++++ Source records

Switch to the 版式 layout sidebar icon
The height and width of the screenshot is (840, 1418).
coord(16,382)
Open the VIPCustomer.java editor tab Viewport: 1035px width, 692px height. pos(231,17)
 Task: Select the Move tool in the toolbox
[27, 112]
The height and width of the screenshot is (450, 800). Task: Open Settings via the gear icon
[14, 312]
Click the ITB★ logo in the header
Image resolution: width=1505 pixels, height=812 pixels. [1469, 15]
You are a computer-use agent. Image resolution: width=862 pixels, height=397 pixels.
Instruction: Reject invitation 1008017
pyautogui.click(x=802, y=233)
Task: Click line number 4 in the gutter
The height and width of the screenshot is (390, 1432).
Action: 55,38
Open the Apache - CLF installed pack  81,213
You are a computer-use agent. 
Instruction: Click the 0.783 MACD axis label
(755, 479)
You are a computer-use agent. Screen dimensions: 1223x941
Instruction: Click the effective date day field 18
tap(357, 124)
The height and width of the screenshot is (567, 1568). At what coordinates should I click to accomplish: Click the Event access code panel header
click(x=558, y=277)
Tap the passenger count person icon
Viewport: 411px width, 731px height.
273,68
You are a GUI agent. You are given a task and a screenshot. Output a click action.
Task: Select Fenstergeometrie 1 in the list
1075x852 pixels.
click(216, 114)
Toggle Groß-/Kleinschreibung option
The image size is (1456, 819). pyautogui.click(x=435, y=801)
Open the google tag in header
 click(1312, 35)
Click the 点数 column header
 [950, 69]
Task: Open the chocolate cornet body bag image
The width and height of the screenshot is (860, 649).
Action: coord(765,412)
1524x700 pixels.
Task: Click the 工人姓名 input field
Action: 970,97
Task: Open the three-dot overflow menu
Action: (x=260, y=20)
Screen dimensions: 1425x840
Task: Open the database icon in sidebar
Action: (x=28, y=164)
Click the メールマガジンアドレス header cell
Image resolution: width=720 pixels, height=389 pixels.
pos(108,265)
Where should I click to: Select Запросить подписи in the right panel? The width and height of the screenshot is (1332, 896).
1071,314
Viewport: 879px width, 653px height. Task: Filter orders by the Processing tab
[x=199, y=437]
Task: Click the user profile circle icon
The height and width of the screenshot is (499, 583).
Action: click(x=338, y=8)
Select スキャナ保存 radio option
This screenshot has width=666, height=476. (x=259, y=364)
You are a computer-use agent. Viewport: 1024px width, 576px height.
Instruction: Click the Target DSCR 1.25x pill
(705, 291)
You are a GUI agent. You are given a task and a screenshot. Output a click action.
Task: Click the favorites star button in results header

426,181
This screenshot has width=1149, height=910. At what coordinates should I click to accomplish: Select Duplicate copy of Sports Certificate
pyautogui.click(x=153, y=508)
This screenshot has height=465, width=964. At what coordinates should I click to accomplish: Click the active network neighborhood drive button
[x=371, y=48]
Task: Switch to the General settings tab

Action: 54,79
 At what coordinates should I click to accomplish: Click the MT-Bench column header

++++++++

Directions
For the entries above, say how many lines contain the word "computer", giving the number alone.

Answer space
4